History

United Kingdom
- Name: HMS Wigtown Bay
- Ordered: 6 March 1943
- Builder: Harland & Wolff, Belfast
- Yard number: 1260
- Laid down: 24 October 1944
- Launched: 26 April 1945
- Completed: 19 January 1946
- Commissioned: November 1945
- Decommissioned: May 1947
- Identification: Pennant number K616
- Fate: Sold for scrapping, October 1958

General characteristics
- Class & type: Bay-class frigate
- Displacement: 1,600 long tons (1,626 t) standard; 2,530 long tons (2,571 t) full;
- Length: 286 ft (87 m) p/p; 307 ft 3 in (93.65 m) o/a;
- Beam: 38 ft 6 in (11.73 m)
- Draught: 12 ft 9 in (3.89 m)
- Propulsion: 2 × Admiralty 3-drum boilers, 2 shafts, 4-cylinder vertical triple expansion reciprocating engines, 5,500 ihp (4,100 kW)

—————

PROBLEM REQUIREMENTS |
The HMS Wigtown Bay text gives two displacement figures. In one to three sentences, explain why there are two.

RECORD SET |
—————

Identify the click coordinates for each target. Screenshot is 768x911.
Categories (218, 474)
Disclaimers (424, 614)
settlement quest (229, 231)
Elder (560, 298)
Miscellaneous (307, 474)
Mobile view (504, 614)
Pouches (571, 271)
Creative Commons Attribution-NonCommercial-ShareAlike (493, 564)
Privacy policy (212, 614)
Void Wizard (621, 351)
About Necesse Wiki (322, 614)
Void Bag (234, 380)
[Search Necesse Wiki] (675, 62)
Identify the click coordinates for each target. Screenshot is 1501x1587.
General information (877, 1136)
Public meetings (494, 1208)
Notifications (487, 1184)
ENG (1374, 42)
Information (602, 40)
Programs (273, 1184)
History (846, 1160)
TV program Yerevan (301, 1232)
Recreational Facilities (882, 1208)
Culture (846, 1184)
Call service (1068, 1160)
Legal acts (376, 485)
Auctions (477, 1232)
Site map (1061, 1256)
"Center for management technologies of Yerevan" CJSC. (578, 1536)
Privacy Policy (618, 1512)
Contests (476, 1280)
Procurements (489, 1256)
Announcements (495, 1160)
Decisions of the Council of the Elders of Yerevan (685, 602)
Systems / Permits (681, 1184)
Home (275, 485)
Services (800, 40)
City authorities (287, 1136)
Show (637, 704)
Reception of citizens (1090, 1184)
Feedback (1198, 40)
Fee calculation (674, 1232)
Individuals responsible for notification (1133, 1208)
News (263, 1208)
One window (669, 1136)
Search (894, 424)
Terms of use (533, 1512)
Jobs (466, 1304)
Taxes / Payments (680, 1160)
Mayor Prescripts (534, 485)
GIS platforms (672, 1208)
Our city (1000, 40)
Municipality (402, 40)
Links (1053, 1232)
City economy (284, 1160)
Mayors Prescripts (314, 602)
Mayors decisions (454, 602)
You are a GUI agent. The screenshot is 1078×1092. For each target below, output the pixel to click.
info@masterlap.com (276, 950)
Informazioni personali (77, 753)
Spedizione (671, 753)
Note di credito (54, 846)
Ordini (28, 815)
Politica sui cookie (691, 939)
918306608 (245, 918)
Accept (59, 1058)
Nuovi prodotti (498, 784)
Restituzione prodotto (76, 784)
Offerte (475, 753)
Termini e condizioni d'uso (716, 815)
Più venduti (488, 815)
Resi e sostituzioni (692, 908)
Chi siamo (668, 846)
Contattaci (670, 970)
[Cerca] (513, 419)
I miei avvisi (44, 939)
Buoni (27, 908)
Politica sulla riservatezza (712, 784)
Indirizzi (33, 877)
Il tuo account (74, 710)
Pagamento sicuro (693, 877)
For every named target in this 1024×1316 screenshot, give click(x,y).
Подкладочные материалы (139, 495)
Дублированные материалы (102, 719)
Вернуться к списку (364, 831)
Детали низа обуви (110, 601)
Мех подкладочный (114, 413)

—————

EXERCISE RESPONSE |
The two figures measure displacement under different conditions. The 1,600 long tons (1,626 t) figure is the standard displacement, and the 2,530 long tons (2,571 t) figure is the full displacement.